The State Street SPDR Portfolio S&P 500 ETF (NYSEARCA:SPYM) spent most of its life as the quiet cost-cutter in State Street’s lineup, a two-basis-point wrapper for the same 500 stocks everyone else was buying. Then the Treasury Department picked SPYM as the default investment vehicle for the new Trump Accounts program, which launched on July 4, 2026. Every eligible newborn gets a $1,000 Treasury contribution, and that money flows into a single fund. Overnight, SPYM became a policy story as much as a portfolio decision.

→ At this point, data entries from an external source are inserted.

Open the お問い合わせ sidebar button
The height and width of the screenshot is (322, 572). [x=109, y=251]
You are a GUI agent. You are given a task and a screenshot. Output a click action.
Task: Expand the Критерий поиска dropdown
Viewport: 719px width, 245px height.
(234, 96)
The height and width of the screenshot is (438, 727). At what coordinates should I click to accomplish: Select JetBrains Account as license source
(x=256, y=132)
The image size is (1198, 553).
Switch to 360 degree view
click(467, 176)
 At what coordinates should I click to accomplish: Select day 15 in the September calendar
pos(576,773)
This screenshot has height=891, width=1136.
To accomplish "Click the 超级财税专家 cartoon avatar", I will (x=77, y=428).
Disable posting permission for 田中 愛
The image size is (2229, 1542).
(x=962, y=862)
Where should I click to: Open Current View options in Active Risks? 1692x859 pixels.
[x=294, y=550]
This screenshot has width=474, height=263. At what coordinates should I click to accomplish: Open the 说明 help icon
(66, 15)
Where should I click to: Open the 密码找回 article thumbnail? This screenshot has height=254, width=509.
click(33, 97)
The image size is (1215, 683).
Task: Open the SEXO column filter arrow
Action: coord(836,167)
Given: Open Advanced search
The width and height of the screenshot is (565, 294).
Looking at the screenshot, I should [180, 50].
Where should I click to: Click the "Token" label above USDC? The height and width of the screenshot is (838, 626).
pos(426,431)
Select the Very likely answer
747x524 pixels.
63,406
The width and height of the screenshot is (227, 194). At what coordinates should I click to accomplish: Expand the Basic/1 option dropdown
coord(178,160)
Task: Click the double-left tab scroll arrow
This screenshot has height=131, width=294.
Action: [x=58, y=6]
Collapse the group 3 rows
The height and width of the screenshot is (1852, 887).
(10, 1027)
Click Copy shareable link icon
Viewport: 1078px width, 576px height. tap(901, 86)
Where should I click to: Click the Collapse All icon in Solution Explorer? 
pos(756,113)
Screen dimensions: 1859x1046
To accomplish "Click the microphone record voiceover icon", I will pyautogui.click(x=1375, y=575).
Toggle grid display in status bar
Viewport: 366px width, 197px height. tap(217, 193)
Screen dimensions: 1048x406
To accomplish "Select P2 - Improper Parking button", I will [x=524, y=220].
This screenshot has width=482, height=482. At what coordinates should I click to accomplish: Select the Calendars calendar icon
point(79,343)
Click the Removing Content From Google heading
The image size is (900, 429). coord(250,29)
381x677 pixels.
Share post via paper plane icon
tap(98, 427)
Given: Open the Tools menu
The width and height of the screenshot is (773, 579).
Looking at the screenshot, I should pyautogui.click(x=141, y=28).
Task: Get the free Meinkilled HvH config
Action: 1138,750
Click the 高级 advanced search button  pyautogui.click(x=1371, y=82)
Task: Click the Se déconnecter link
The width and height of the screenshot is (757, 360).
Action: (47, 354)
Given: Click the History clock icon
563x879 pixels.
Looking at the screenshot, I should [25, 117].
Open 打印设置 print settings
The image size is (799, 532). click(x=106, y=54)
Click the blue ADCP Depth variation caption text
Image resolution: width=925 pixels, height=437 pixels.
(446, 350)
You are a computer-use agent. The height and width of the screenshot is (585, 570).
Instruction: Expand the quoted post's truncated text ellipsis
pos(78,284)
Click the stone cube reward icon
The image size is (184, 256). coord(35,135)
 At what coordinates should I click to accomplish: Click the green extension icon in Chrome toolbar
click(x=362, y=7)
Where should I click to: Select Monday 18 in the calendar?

The Fund and What It Actually Does
The pitch is straightforward. SPYM tracks the S&P 500 at a gross and net expense ratio of 0.02%, a hair below the Vanguard S&P 500 ETF (NYSEARCA:VOO) at 0.03% and among the cheapest ways to own the American large-cap benchmark. The return engine is boring in the good way. You collect the earnings and dividends of 500 companies weighted by market cap, plus whatever multiple expansion the market decides to hand out. No options overlay, no factor tilt, no clever screen. That is the entire product.
For a newborn’s account with a $1,000 starting balance and eighteen years of runway, boring and cheap is close to the theoretical ideal. Compounding hates fees more than it hates volatility, and two basis points is close to free.
Does It Deliver on the Index Promise
On the narrow question of tracking the index for the lowest available cost, yes. SPYM returned 10.9% year to date through mid-July and roughly 22% over the trailing year over the trailing year, essentially indistinguishable from its Vanguard counterpart over the same windows. Five-year returns come in near 86%, effectively identical between the two funds. Same index, same holdings, same result.
The tiebreaker is the expense ratio and, for smaller accounts, SPYM’s lower share price of around $89 versus VOO near $691. Assets under management climbed by $35.77 billion in recent months, more than half of that from net inflows rather than price appreciation, according to State Street’s own disclosure. SPYM had already crossed $100 billion in AUM on December 16, 2025, after a record sprint from the $50 billion mark.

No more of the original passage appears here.